El 'look and feel' de la nueva burguesía
Todo el que pasea por una vieja ciudad europea, y le presta un poquito de atención a lo que ve, llega siempre la misma conclusión: antes se hacían mejor las cosas.
Todo el que pasea por una vieja ciudad europea, y le presta un poquito de atención a lo que ve, llega siempre la misma conclusión: antes se hacían mejor las cosas. Con solo pausar ante una vieja puerta de madera, por ejemplo, o ver los patrones de los edificios de ladrillo, o posar la mano en una manilla antigua, o fijarse en las tejas viejas, o los ornamentos neoclásicos en el umbral, sin hablar ya de entrar en una iglesia y echar la mirada arriba, o caminar sobre la muralla de un castillo –ya solo con eso se dará cuenta. Que todo lo nuevo es más útil pero más mediocre.
Confieso sufrir algún fetiche urbano necrofílico. De preferir andar por barrios camposantos de edificios muertos –muertos en el sentido más rotundo, muertos que ya no han de volver– y congraciarme con alguno de ellos. “Doña Santa Engracia 58, cómo está usted, qué bien le han amanecido sus azulejo el día de hoy”. “Y usted, Don Echegaray 19, cómo le va, hombre. ¿Mucho botellón este fin de semana en su portal? Los chavales de hoy en día ya no entienden, hombre. No respetan a los mayores”.
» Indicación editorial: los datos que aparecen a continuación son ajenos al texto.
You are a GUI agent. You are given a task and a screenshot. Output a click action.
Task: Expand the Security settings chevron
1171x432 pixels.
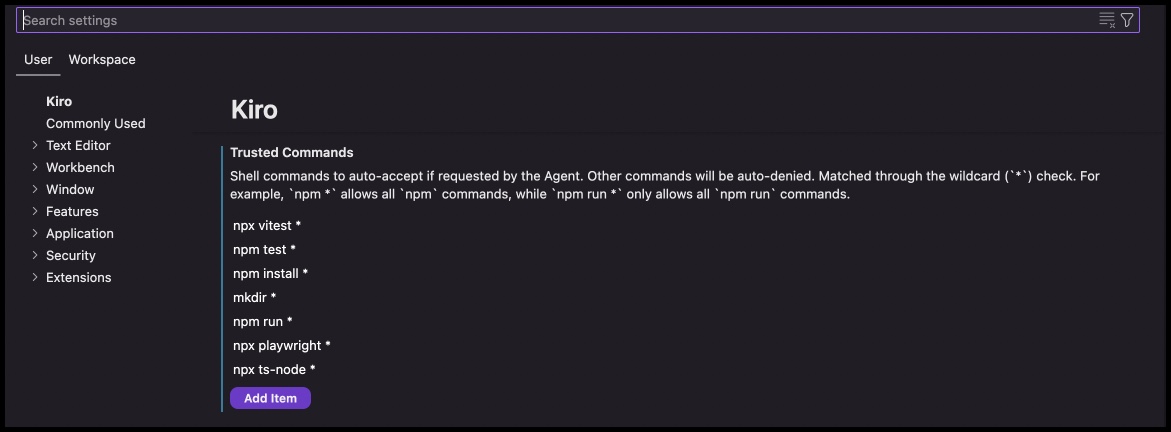click(x=35, y=255)
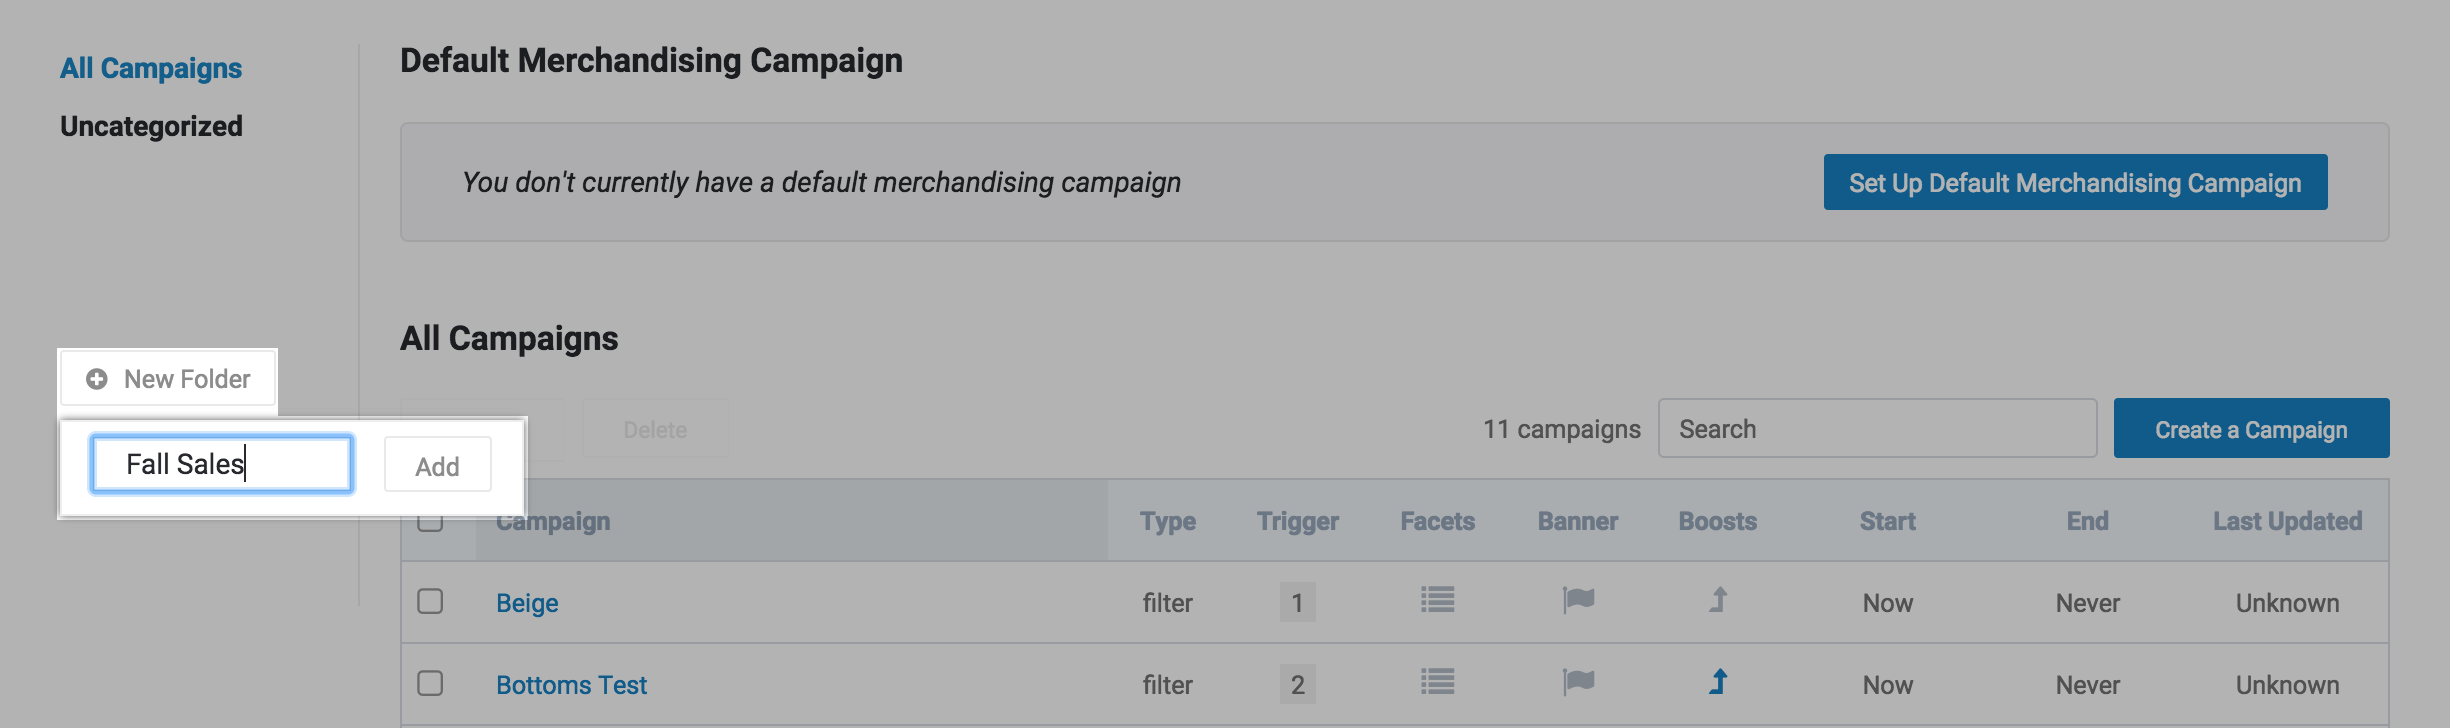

A veces nos encompinchamos en cierta intriga contra los edificios nuevos. “A esta señora de Génova 31, con su enchufe ridículo, quien habrá de decirle que se cambie el peinado”. “Y estas jóvenes de Fernando el Católico 9, qué se han creído, vale, con esas terrazas tan amplias al aire. Que se cubran un poco, hombre. Se les ve de todo. Hasta la mala calidad del hierro de sus braguetas”. “¿Han visto a la nueva vecina de Lagasca 99? Ahí mudándose, vistiéndose a la luz de todos. Vaya maquillaje más barato”.
Estos nuevos edificios, productos de la modernidad corriente, hijos más de las bienes raíces que de la arquitectura, son símbolos de algo mayor, algo que en la vorágine de la industrialización perdimos en el tráfico de la llegada de los nuevos carros y los nuevos oficios. La muerte del artesano. Aquellos carpinteros, herreros, pintores y tapiceros que perdieron estatus, entre otras cosas, por no haber ido a la escuela. Por pedir demasiado por su obra y reducir los márgenes del inversor.
Ah, pero si el comprador final, es decir, nosotros, representados finalmente también en el símbolo, si nosotros, digo, pudiéramos valorar el oficio del artesano, y pagar un poco más por la puerta, o la manilla, o la teja, si nosotros por obra y causa de la oferta y la demanda hubiéramos protestado, así sea un poquito, nada de esto hubiera tenido que pasar. Pero los edificios nuevos, los más feos y mediocres de todos son síntoma de una mediocridad que en última instancia cargamos dentro. Pues el suelo no tiene que ser de madera para parecer de madera. La casa con ser de cartón se mantiene en pie. Y en general ser de la burguesía es ya, como dicen los de marketing, un simple ‘look and feel’. Algo igual de falso que una escalera de poriespán.
Cuando, ya harto de todo, termino mi paseo topándome con la iglesia, a quien no visito ningún domingo, ni voy a ninguna de sus meriendas de pan y vino, sino con quien simplemente me topo, atraído distraídamente por su peso, en estos mis paseos necrofílicos, y entro… bueno. ¿Cómo saludarle? Es la anciana arquetípica del cuento, inmortal, canosísima, con pieles tan arrugadas que pareciera cubierta de laberintos. Hechicera de luz y sombra, centinela de alguna magia, algún secreto. Doña Santa Iglesia de San Jerónimo el Real, doñita –digo entrando cabizbajo– ¿puede usted perdonarnos?